CONSIGNE: Recopiez les lignes des données qui vont de celle qui contient "Task: Click NertZ's Israeli flag icon" jusqu'à celle qui contient "[x=328, y=87]", en remplaçant "Hide Slide" par "Show Slide" et sans rien changer d'autre.

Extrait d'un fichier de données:
━━━━━━━━━━━━━━━━
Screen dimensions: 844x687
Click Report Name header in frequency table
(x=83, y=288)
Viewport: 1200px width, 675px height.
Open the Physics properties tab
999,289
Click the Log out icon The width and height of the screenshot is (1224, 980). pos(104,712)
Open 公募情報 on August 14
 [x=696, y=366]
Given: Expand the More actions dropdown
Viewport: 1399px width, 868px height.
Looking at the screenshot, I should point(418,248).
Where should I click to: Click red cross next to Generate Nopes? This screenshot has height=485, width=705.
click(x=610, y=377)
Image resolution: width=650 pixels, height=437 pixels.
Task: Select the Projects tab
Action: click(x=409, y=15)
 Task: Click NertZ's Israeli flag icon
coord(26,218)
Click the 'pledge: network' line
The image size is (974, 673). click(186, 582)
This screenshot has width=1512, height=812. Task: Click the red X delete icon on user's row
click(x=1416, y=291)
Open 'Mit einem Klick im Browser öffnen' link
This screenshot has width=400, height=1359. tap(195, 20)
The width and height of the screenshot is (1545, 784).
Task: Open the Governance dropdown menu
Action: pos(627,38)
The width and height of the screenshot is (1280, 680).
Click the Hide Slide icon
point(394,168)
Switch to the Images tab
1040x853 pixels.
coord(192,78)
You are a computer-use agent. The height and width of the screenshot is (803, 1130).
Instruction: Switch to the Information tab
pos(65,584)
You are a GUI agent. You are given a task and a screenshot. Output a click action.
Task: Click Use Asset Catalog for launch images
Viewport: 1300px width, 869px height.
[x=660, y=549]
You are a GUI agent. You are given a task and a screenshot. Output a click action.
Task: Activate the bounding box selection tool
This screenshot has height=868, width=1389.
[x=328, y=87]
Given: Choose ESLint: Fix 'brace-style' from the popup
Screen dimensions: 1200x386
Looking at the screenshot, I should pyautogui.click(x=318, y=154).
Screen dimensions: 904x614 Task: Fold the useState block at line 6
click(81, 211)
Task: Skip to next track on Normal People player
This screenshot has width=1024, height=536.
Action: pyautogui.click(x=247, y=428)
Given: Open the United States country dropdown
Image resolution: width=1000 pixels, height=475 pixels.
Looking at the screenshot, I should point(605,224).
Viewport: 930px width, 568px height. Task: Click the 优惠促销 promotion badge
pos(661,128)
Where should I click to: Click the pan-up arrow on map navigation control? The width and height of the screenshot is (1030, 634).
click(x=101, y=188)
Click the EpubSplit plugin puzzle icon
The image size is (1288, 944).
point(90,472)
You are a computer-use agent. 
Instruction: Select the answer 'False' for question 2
━━━━━━━━━━━━━━━━
RÉPONSE:
 Task: Click NertZ's Israeli flag icon
coord(26,218)
Click the 'pledge: network' line
The image size is (974, 673). click(186, 582)
This screenshot has width=1512, height=812. Task: Click the red X delete icon on user's row
click(x=1416, y=291)
Open 'Mit einem Klick im Browser öffnen' link
This screenshot has width=400, height=1359. tap(195, 20)
The width and height of the screenshot is (1545, 784).
Task: Open the Governance dropdown menu
Action: pos(627,38)
The width and height of the screenshot is (1280, 680).
Click the Show Slide icon
point(394,168)
Switch to the Images tab
1040x853 pixels.
coord(192,78)
You are a computer-use agent. The height and width of the screenshot is (803, 1130).
Instruction: Switch to the Information tab
pos(65,584)
You are a GUI agent. You are given a task and a screenshot. Output a click action.
Task: Click Use Asset Catalog for launch images
Viewport: 1300px width, 869px height.
[x=660, y=549]
You are a GUI agent. You are given a task and a screenshot. Output a click action.
Task: Activate the bounding box selection tool
This screenshot has height=868, width=1389.
[x=328, y=87]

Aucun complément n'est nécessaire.